- GESTELLTE AUFGABE 1 -
Beantworte die folgenden Fragen zum Text über Spinnenseide:
(a) Auf das Wievielfache ihrer Länge können sich Spinnfäden dehnen, ohne zu reißen?
(b) Wie viel künstliche Spinnenseide konnten Wissenschafter bisher herstellen?
(c) Wie beurteilen Experten die Idee, den Werkstoff für Autokarosserien zu verwenden?
- GESTELLTE AUFGABE 2 -
Schreibe den Text über Spinnenseide nach seinem letzten Satz weiter.

- VORLIEGENDER AUSZUG -
========

Härter als Stahl und elastischer als Gummi: Künstliche Spinnenseide könnte in der Medizin und beim Autobau eingesetzt werden. Bisher konnten Wissenschafter aber nur wenige Zentimeter herstellen.

Spinnenseide ist ein faszinierender Naturstoff. Bezogen auf ihr Gewicht sind die hauchdünnen Fasern fester als Stahl und zugleich dehnbarer als Gummi. Weil sich Spinnfäden auf das Zehnfache ihrer Länge dehnen können, ohne zu reißen, nehmen sie die Energie eines Insektes im vollen Flug auf und bremsen es vollständig ab. Anders als etwa beim Tennisschläger, der den Ball in die Gegenrichtung katapultiert, geben Spinnenfäden die Energie nicht an die Beute zurück, sodass die Insekten nicht wieder davongeschleudert werden. Die Seide nimmt nur langsam ihre Ursprungsform wieder an.

Solch extreme Eigenschaften kann bisher kein menschgemachtes Material vorweisen. Ideen, was man mit so einem Werkstoff anfangen könnte, gibt es jedoch viele. Er könnte beispielsweise der Karosserie von Autos dienen: Sie würde die Energie eines Aufpralls absorbieren und sich anschließend langsam in ihre ursprüngliche Form zurückverwandeln. Unter Experten gilt diese Idee jedoch als ziemlich unrealistisch.

========

- QUELLENAUSZUG -
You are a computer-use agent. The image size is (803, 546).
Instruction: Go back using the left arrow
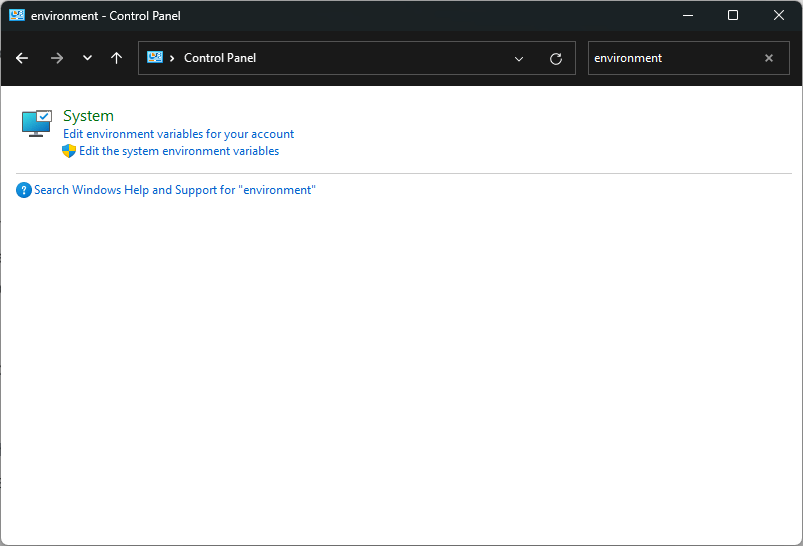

========

- ANTWORT ZUR AUFGABE 1 -
(a) Auf das Zehnfache ihrer Länge.
(b) Nur wenige Zentimeter.
(c) Sie halten die Idee für ziemlich unrealistisch.

- ANTWORT ZUR AUFGABE 2 -
Die Visionen der Materialwissenschaftler sind etwas anders als die Vorstellung der sich selbst ausbeulenden Knautschzone – aber nicht minder spannend. In einem unlängst erschienenen Artikel im Wissenschaftsjournal „Science“ sagen Fiorenzo Omenetto und David Kaplan von der Tufts-Universität in Medford (Massachusetts) künstlich hergestellter Seide eine große Zukunft voraus, vor allem in der Medizin.

So könnte Spinnenseide nach dem Riss einer Sehne die entstandene Lücke überbrücken. Die extremen Kräfte, die eine Sehne aushalten muss, wären für stahlfeste Seidenfäden kein Problem. Zudem würde sie der menschliche Körper nicht abstoßen, weil sie aus Eiweißmolekülen, also dem Körper bekanntem Material, besteht. Das Naturmaterial erscheint daher wie prädestiniert für den Einsatz in der Medizin, schreiben die Forscher.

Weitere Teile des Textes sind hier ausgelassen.